Unveiling the plans of a shake-up of the British immigration rules on a visit to the Culham Science Centre in Oxfordshire, Johnson said on Thursday that he wanted to ensure the country's immigration system to attract best foreign scientists, Xinhua reported.
The British Home Office and the Department of Business, Energy and Industrial Strategy have been instructed by the Prime Minister to work with the scientific community to develop the new visa route, which the British government hopes to launch later this year.
The proposals come after the Wellcome Trust, a leading charity and medical research institute, warned the Prime Minister that a no-deal Brexit threatened the science sector.
"Britain has a proud history of innovation, with home-grown inventions spanning from the humble bicycle to the lightbulb," Johnson said.
"But to ensure we continue to lead the way in the advancement of knowledge, we have to not only support the talent that we already have here, but also ensure our immigration system attracts the very best minds from around the world," he said.

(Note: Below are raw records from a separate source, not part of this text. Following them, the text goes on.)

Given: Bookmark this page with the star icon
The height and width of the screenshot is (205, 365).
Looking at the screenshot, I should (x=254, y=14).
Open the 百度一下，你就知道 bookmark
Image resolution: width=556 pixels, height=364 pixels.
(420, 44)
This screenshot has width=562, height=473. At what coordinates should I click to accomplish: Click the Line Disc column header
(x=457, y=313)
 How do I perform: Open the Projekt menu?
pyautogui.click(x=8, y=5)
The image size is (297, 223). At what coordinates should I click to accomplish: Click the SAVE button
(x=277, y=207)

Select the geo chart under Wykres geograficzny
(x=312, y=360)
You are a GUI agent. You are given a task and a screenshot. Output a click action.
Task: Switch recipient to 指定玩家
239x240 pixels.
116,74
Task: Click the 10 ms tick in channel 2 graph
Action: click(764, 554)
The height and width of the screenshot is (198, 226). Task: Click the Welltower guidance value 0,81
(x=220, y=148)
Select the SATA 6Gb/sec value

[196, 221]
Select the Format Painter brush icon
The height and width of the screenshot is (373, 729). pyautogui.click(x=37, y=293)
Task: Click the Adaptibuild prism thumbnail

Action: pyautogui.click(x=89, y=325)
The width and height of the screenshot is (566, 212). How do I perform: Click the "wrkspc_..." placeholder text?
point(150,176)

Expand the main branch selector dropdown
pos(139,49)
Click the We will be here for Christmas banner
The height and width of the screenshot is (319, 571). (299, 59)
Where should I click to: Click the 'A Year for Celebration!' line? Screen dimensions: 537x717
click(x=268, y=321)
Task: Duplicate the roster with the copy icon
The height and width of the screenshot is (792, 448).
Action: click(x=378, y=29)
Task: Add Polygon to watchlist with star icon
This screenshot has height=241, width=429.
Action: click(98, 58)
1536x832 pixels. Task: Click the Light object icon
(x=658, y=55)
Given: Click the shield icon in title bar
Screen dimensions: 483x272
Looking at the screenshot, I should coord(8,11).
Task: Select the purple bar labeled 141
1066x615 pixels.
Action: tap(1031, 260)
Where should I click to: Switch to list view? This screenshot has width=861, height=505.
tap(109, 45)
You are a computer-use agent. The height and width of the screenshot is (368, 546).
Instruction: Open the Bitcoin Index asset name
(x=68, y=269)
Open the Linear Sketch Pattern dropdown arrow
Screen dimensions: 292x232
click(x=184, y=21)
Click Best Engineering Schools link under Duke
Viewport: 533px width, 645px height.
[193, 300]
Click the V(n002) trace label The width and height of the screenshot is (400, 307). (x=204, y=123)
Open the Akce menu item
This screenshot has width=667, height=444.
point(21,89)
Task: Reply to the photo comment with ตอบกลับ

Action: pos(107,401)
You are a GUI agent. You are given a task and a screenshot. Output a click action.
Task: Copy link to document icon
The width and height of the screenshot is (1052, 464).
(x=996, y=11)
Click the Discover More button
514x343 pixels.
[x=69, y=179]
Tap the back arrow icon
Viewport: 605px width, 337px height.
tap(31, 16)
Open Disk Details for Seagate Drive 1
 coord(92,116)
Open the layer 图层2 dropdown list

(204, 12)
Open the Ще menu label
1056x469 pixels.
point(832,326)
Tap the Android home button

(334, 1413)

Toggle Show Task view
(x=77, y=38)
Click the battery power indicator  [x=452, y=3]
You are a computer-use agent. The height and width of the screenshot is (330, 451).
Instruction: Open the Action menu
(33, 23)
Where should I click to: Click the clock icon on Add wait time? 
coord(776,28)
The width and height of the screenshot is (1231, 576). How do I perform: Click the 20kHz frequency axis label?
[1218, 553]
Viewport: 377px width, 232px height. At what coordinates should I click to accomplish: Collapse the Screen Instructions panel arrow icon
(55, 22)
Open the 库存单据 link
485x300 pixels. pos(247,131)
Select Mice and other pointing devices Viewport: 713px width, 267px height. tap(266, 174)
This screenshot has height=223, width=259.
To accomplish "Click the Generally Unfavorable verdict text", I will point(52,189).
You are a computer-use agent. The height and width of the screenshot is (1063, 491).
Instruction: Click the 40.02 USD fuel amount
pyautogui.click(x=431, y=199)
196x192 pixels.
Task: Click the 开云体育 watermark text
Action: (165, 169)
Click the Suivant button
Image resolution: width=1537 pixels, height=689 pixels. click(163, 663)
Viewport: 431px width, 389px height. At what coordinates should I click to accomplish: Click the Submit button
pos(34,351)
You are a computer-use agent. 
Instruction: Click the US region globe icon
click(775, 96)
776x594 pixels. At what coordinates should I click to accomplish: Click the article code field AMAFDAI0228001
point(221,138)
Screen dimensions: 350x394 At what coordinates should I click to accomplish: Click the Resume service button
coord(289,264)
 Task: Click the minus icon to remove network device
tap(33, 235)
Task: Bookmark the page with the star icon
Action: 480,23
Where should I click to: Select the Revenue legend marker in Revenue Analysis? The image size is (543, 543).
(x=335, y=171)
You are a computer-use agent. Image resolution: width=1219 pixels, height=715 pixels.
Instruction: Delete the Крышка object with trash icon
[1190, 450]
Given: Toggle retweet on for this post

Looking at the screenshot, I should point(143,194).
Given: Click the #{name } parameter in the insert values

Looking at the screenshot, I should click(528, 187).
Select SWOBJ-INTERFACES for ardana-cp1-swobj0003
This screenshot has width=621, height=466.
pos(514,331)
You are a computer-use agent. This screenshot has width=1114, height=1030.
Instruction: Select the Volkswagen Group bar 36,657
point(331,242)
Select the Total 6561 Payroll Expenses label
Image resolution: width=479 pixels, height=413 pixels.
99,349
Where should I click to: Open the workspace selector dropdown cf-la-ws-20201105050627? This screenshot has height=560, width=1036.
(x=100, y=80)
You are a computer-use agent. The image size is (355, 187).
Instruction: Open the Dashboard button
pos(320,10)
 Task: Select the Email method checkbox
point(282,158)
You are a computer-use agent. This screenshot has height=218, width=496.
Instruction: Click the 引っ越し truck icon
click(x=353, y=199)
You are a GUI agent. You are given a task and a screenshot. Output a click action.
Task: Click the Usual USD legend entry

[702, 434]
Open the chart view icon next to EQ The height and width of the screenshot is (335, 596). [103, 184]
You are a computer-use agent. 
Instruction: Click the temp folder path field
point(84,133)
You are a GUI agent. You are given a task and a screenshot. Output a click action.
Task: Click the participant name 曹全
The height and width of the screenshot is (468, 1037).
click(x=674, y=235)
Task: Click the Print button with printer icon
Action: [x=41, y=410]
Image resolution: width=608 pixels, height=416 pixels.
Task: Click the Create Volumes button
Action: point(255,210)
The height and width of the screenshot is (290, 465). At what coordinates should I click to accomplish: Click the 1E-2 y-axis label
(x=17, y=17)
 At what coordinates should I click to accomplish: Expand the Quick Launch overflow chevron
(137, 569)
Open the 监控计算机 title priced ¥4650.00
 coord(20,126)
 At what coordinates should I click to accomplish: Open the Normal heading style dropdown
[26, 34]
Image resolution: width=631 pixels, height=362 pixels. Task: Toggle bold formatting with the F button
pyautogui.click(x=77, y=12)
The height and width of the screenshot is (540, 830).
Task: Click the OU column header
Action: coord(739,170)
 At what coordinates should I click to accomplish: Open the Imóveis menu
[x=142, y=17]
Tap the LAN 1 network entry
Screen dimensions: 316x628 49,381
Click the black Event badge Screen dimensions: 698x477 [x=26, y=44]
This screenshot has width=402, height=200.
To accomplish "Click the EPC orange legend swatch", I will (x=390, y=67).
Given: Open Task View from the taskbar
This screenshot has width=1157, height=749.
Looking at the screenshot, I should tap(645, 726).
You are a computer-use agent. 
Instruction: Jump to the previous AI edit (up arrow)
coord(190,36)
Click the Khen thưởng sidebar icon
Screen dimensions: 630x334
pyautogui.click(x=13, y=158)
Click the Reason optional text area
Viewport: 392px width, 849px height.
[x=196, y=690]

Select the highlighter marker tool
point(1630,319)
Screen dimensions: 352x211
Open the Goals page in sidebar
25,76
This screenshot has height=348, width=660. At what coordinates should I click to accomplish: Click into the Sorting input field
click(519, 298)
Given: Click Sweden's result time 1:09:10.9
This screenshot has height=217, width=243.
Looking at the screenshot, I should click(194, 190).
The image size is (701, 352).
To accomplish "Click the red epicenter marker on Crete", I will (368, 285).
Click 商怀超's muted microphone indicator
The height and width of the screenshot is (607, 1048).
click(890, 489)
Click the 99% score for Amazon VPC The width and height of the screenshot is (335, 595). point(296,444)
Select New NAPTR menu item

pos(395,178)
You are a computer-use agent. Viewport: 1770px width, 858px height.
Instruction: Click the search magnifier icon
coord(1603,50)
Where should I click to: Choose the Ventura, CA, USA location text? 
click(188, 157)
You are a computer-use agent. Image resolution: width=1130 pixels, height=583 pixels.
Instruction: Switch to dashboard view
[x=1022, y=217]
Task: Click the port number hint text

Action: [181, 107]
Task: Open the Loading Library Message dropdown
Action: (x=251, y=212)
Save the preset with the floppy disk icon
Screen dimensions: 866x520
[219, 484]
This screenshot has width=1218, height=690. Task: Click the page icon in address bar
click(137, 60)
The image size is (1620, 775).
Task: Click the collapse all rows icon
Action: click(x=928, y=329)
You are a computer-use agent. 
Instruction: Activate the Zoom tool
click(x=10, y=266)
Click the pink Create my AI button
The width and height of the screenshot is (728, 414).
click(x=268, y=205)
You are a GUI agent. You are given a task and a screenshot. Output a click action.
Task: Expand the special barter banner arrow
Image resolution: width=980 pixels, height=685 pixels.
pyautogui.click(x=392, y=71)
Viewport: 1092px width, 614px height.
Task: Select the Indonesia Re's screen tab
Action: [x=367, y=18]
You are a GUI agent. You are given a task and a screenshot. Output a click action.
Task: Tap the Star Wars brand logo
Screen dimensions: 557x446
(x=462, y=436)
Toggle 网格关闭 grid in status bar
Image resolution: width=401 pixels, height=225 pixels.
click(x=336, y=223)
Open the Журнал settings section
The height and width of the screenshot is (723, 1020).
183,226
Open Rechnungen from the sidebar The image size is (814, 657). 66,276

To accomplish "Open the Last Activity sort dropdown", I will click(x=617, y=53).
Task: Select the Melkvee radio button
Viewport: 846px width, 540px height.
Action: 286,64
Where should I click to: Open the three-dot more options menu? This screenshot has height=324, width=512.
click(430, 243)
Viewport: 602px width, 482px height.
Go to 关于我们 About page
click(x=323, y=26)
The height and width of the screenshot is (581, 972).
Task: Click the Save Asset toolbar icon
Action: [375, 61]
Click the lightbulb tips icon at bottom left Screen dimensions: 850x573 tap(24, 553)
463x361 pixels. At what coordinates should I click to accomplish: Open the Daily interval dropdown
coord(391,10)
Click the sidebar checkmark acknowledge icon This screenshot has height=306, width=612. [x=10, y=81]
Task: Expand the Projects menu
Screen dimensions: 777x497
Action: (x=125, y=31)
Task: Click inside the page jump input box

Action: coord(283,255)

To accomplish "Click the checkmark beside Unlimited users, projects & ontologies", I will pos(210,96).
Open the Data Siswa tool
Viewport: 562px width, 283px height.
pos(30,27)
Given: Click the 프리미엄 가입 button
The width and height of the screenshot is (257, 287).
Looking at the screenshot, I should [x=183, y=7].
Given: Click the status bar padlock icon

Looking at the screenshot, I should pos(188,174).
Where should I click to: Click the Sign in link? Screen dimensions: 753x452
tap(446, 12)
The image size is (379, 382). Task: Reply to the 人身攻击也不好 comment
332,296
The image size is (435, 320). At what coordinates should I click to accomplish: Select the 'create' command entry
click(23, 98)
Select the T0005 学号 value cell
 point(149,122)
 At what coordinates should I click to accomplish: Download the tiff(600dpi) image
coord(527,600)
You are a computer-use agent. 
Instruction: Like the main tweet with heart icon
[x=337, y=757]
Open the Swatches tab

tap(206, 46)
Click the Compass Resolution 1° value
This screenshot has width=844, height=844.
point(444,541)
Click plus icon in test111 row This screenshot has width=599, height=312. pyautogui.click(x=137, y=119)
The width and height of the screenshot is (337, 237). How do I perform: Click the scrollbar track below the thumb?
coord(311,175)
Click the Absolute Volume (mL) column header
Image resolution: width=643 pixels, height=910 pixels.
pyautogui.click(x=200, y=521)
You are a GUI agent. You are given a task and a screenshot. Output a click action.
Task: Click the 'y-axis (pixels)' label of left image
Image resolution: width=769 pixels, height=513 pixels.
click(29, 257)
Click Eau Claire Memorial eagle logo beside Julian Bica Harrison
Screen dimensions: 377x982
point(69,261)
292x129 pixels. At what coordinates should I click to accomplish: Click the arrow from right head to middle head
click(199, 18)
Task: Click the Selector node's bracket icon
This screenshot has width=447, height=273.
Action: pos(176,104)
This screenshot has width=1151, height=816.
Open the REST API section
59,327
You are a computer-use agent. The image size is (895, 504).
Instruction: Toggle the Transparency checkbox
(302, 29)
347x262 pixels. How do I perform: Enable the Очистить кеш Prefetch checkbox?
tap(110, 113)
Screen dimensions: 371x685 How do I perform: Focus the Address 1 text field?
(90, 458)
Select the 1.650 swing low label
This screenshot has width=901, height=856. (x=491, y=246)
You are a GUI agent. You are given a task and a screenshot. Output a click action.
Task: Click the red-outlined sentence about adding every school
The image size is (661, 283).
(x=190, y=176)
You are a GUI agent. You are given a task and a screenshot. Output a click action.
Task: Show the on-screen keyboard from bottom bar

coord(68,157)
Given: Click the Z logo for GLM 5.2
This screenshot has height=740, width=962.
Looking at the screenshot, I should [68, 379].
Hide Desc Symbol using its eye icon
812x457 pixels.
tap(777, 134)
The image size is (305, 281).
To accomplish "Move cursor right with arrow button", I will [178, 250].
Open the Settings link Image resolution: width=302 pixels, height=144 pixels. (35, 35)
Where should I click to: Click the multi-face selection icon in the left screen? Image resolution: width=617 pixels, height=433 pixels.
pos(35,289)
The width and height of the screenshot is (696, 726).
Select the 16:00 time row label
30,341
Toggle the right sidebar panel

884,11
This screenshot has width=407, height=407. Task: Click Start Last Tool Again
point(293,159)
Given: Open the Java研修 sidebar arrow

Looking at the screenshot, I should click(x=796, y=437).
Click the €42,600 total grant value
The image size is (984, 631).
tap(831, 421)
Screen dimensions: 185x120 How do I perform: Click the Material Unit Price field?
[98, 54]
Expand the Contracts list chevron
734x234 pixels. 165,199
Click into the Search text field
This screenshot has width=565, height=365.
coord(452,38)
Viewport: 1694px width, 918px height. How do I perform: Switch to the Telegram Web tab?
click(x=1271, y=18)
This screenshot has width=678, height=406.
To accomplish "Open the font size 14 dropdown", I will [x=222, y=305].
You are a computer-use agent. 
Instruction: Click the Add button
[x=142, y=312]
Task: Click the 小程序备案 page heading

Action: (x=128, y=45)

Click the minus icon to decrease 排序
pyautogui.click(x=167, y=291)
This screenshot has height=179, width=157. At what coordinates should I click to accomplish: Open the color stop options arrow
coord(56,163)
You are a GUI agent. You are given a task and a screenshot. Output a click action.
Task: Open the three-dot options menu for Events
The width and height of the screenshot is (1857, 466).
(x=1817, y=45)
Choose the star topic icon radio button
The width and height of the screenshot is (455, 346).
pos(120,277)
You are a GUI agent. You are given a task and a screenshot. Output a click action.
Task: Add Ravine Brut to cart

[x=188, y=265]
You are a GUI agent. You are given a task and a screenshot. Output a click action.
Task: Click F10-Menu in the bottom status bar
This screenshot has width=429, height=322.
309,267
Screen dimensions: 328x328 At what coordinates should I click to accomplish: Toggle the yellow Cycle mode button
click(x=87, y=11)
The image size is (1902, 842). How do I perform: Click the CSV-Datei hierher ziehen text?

The fast-track immigration route will be designed to attract researchers and specialists working in science, engineering and technology.
Options that the British government said could be discussed with institutions and universities include abolishing the 2,000-per-year cap on the number of Tier 1 Exceptional Talent visas.
Other potential changes include expanding the pool of British research institutions that can endorse immigration candidates and creating criteria that confers automatic endorsement, subject to immigration checks.
The government will also look at ensuring workers'dependants have full access to the labour market, removing the need to hold an offer of employment before arriving and providing an accelerated path to settlement.